____ Record extracts
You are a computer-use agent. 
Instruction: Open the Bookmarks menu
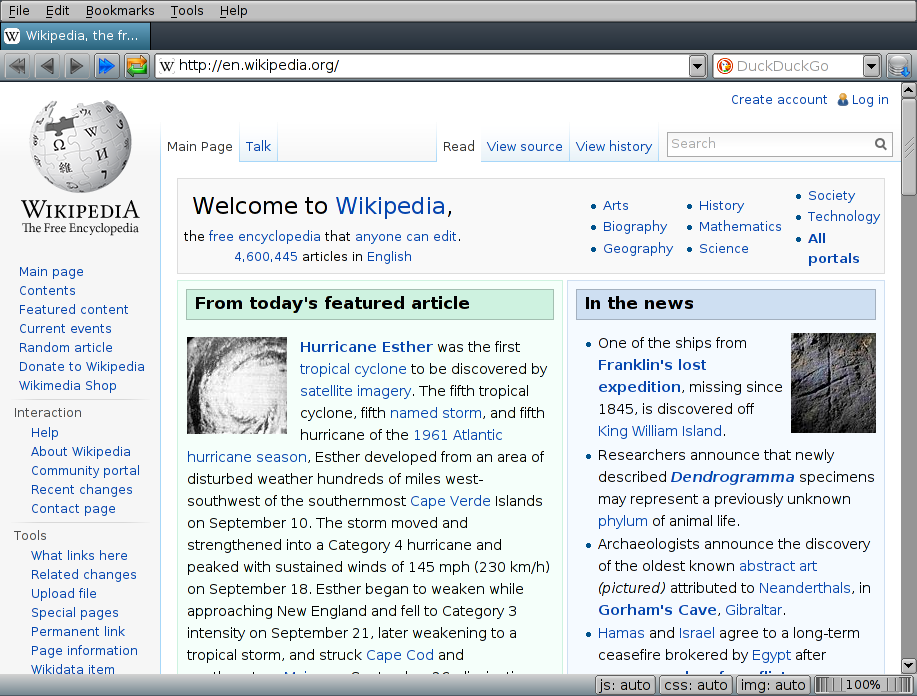(x=119, y=11)
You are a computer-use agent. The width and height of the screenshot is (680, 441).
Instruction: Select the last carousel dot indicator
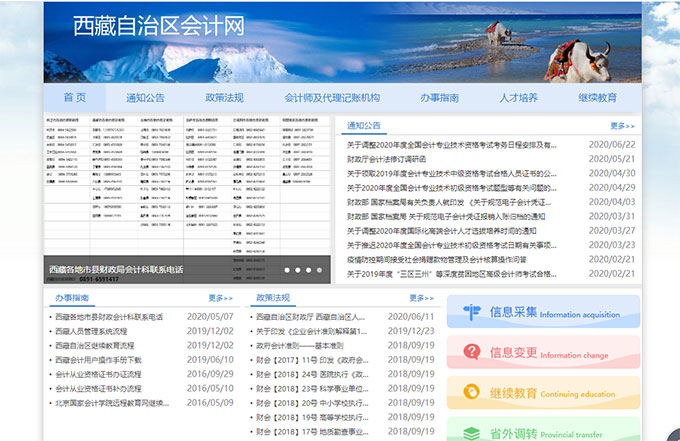tap(320, 270)
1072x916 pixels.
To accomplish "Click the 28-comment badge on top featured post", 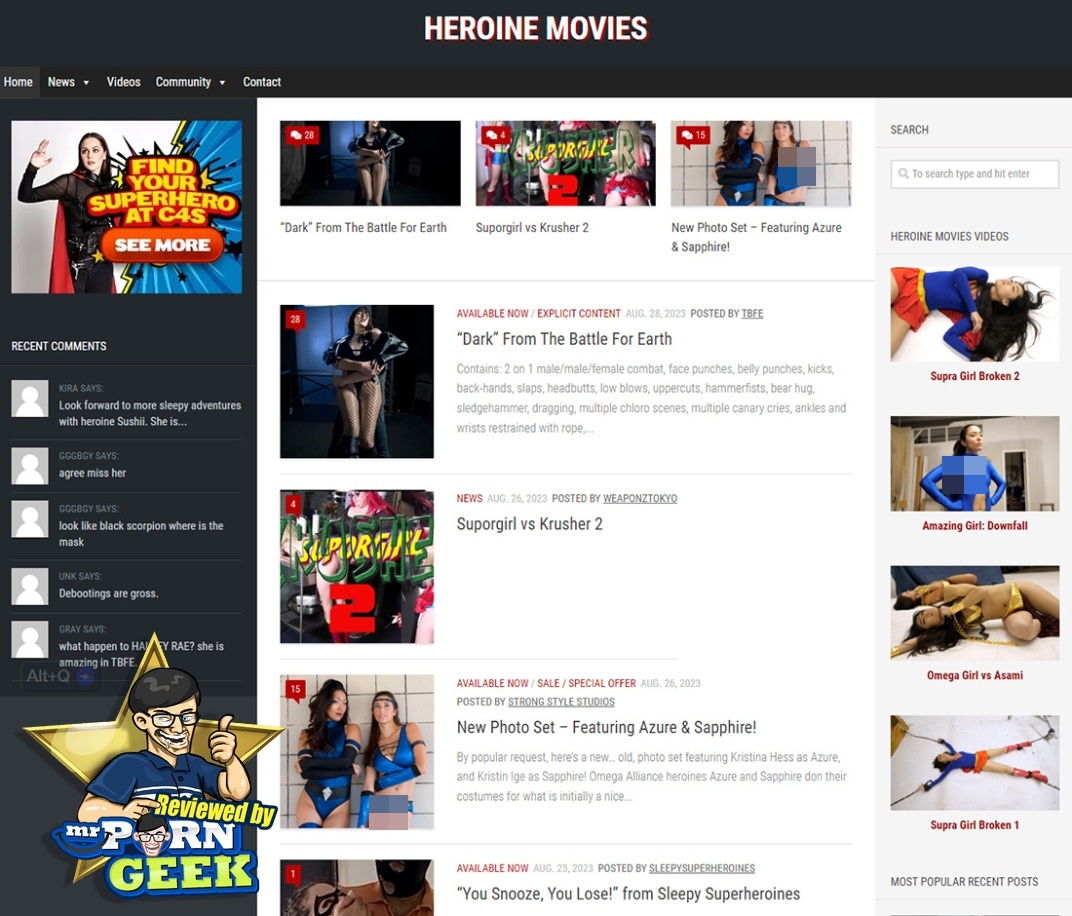I will click(301, 135).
________
• [Task] Copy down each line in the entries that has the word "computer".

• [Written reply]
You are a computer-use agent. 
You are a computer-use agent. The width and height of the screenshot is (680, 441).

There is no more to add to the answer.